**Written exercise**
Give each line of the items below as a string in a JSON list, one string per line, leaving out blank lines.

**Exercise inputs**
══════════════════════════════

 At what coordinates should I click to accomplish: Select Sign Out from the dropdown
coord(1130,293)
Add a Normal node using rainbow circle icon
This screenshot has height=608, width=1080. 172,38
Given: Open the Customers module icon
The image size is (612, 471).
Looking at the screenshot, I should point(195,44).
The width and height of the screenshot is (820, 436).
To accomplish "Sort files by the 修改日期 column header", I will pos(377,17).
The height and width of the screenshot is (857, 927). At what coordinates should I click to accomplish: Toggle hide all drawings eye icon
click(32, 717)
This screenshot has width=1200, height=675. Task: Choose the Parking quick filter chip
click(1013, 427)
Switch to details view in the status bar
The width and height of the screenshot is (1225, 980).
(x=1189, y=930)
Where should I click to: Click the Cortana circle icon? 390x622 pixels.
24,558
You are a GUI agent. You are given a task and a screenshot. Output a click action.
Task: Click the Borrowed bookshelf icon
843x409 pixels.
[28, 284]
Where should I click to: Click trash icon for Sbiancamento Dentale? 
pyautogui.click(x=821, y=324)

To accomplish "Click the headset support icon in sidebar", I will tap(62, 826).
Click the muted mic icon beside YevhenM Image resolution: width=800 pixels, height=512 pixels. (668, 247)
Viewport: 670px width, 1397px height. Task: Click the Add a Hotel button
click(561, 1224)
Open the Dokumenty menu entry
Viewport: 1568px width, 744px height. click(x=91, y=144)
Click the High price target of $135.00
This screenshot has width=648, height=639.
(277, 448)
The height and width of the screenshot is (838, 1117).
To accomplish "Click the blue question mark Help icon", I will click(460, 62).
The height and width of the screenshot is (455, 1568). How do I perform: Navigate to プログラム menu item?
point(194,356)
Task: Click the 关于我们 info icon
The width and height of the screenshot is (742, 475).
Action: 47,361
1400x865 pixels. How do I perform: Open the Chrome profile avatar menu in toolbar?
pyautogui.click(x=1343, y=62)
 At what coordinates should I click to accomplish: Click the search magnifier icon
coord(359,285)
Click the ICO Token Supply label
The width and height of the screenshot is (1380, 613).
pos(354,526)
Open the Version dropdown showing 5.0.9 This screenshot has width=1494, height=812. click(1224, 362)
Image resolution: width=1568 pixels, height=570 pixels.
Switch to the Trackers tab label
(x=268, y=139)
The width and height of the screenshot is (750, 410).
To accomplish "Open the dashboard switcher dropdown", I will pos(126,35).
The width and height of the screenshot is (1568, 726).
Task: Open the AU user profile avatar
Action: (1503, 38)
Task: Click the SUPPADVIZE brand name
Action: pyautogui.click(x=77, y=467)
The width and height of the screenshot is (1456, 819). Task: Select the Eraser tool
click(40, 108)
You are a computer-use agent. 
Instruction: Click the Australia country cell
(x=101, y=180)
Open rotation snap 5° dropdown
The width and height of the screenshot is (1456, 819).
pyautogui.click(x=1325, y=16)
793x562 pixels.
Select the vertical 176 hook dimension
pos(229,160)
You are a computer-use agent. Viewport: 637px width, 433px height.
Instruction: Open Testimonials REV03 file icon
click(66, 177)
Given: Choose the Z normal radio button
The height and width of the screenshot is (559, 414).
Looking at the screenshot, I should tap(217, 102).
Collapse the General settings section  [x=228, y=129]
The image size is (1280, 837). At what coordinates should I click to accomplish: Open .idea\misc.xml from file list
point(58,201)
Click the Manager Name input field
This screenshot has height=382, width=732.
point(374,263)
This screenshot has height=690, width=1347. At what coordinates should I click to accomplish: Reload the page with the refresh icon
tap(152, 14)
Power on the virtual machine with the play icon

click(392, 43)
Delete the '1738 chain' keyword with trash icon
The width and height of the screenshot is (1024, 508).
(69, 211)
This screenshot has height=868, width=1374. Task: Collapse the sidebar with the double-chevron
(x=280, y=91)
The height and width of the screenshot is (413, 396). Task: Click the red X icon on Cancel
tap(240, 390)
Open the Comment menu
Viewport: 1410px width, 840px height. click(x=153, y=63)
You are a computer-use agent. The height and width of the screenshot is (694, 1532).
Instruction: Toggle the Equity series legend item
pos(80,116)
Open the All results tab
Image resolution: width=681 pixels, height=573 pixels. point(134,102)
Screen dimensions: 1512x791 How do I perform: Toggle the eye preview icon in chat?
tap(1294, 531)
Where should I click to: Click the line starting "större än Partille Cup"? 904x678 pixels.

══════════════════════════════

**Response for this exercise**
[
  " At what coordinates should I click to accomplish: Select Sign Out from the dropdown",
  "coord(1130,293)",
  "Add a Normal node using rainbow circle icon",
  "This screenshot has height=608, width=1080. 172,38",
  "Given: Open the Customers module icon",
  "The image size is (612, 471).",
  "Looking at the screenshot, I should point(195,44).",
  "The width and height of the screenshot is (820, 436).",
  "To accomplish \"Sort files by the 修改日期 column header\", I will pos(377,17).",
  "The height and width of the screenshot is (857, 927). At what coordinates should I click to accomplish: Toggle hide all drawings eye icon",
  "click(32, 717)",
  "This screenshot has width=1200, height=675. Task: Choose the Parking quick filter chip",
  "click(1013, 427)",
  "Switch to details view in the status bar",
  "The width and height of the screenshot is (1225, 980).",
  "(x=1189, y=930)",
  "Where should I click to: Click the Cortana circle icon? 390x622 pixels.",
  "24,558",
  "You are a GUI agent. You are given a task and a screenshot. Output a click action.",
  "Task: Click the Borrowed bookshelf icon",
  "843x409 pixels.",
  "[28, 284]",
  "Where should I click to: Click trash icon for Sbiancamento Dentale? ",
  "pyautogui.click(x=821, y=324)",
  "To accomplish \"Click the headset support icon in sidebar\", I will tap(62, 826).",
  "Click the muted mic icon beside YevhenM Image resolution: width=800 pixels, height=512 pixels. (668, 247)",
  "Viewport: 670px width, 1397px height. Task: Click the Add a Hotel button",
  "click(561, 1224)",
  "Open the Dokumenty menu entry",
  "Viewport: 1568px width, 744px height. click(x=91, y=144)",
  "Click the High price target of $135.00",
  "This screenshot has width=648, height=639.",
  "(277, 448)",
  "The height and width of the screenshot is (838, 1117).",
  "To accomplish \"Click the blue question mark Help icon\", I will click(460, 62).",
  "The height and width of the screenshot is (455, 1568). How do I perform: Navigate to プログラム menu item?",
  "point(194,356)",
  "Task: Click the 关于我们 info icon",
  "The width and height of the screenshot is (742, 475).",
  "Action: 47,361",
  "1400x865 pixels. How do I perform: Open the Chrome profile avatar menu in toolbar?",
  "pyautogui.click(x=1343, y=62)",
  " At what coordinates should I click to accomplish: Click the search magnifier icon",
  "coord(359,285)",
  "Click the ICO Token Supply label",
  "The width and height of the screenshot is (1380, 613).",
  "pos(354,526)",
  "Open the Version dropdown showing 5.0.9 This screenshot has width=1494, height=812. click(1224, 362)",
  "Image resolution: width=1568 pixels, height=570 pixels.",
  "Switch to the Trackers tab label",
  "(x=268, y=139)",
  "The width and height of the screenshot is (750, 410).",
  "To accomplish \"Open the dashboard switcher dropdown\", I will pos(126,35).",
  "The width and height of the screenshot is (1568, 726).",
  "Task: Open the AU user profile avatar",
  "Action: (1503, 38)",
  "Task: Click the SUPPADVIZE brand name",
  "Action: pyautogui.click(x=77, y=467)",
  "The width and height of the screenshot is (1456, 819). Task: Select the Eraser tool",
  "click(40, 108)",
  "You are a computer-use agent. ",
  "Instruction: Click the Australia country cell",
  "(x=101, y=180)",
  "Open rotation snap 5° dropdown",
  "The width and height of the screenshot is (1456, 819).",
  "pyautogui.click(x=1325, y=16)",
  "793x562 pixels.",
  "Select the vertical 176 hook dimension",
  "pos(229,160)",
  "You are a computer-use agent. Viewport: 637px width, 433px height.",
  "Instruction: Open Testimonials REV03 file icon",
  "click(66, 177)",
  "Given: Choose the Z normal radio button",
  "The height and width of the screenshot is (559, 414).",
  "Looking at the screenshot, I should tap(217, 102).",
  "Collapse the General settings section  [x=228, y=129]",
  "The image size is (1280, 837). At what coordinates should I click to accomplish: Open .idea\\misc.xml from file list",
  "point(58,201)",
  "Click the Manager Name input field",
  "This screenshot has height=382, width=732.",
  "point(374,263)",
  "This screenshot has height=690, width=1347. At what coordinates should I click to accomplish: Reload the page with the refresh icon",
  "tap(152, 14)",
  "Power on the virtual machine with the play icon",
  "click(392, 43)",
  "Delete the '1738 chain' keyword with trash icon",
  "The width and height of the screenshot is (1024, 508).",
  "(69, 211)",
  "This screenshot has height=868, width=1374. Task: Collapse the sidebar with the double-chevron",
  "(x=280, y=91)",
  "The height and width of the screenshot is (413, 396). Task: Click the red X icon on Cancel",
  "tap(240, 390)",
  "Open the Comment menu",
  "Viewport: 1410px width, 840px height. click(x=153, y=63)",
  "You are a computer-use agent. The height and width of the screenshot is (694, 1532).",
  "Instruction: Toggle the Equity series legend item",
  "pos(80,116)",
  "Open the All results tab",
  "Image resolution: width=681 pixels, height=573 pixels. point(134,102)",
  "Screen dimensions: 1512x791 How do I perform: Toggle the eye preview icon in chat?",
  "tap(1294, 531)",
  "Where should I click to: Click the line starting \"större än Partille Cup\"? 904x678 pixels."
]